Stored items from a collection
>>>

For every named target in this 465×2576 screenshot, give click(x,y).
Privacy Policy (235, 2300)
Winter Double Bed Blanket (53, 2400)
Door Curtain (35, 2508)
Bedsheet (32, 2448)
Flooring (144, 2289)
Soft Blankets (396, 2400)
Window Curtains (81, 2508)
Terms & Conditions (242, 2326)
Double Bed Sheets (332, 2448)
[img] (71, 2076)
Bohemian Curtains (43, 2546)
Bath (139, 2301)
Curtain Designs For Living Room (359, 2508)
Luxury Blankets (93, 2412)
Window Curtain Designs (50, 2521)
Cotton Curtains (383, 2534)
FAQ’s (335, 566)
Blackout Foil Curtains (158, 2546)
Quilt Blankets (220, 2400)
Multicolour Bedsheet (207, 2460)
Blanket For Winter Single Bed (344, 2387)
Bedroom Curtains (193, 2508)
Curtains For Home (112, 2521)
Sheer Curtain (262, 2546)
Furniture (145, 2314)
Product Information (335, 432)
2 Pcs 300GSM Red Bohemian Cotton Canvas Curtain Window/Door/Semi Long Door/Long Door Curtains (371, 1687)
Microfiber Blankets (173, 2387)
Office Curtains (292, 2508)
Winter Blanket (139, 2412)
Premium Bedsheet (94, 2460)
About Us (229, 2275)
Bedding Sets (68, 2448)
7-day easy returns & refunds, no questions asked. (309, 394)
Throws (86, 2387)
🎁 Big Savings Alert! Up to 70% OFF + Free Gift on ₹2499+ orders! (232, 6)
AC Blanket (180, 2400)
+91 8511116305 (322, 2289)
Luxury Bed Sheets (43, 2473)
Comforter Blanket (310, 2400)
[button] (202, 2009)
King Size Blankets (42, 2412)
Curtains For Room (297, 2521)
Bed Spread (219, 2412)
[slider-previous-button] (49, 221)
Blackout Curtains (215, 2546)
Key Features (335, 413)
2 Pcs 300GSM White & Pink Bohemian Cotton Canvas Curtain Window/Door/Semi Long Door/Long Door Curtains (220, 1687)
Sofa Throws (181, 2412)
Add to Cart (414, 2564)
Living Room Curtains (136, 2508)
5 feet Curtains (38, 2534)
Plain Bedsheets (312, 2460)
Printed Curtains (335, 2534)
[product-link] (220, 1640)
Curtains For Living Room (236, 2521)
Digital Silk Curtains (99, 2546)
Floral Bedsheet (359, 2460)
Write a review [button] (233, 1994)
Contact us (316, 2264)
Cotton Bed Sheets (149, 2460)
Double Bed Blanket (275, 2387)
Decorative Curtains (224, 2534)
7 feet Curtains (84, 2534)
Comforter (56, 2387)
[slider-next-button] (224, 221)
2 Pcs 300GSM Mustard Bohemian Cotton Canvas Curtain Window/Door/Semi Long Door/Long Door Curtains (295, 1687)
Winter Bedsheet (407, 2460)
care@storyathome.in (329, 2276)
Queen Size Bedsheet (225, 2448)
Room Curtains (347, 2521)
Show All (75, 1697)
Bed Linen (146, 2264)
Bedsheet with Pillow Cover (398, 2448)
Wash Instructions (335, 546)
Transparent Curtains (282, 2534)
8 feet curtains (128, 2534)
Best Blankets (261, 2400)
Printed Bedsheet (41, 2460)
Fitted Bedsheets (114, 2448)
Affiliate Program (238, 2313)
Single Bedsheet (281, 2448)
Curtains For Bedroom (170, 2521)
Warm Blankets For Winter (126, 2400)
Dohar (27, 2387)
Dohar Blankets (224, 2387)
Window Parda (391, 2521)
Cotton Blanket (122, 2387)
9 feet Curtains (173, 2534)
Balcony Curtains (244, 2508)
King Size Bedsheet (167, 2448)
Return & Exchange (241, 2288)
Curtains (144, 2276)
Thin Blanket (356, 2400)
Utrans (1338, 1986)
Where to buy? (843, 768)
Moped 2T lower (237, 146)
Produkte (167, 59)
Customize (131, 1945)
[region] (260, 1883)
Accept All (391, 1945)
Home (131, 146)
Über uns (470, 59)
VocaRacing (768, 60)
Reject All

<<<

About this exercise: Report every line above that has the string "Single" in it.

Output for this exercise:
Blanket For Winter Single Bed (344, 2387)
Single Bedsheet (281, 2448)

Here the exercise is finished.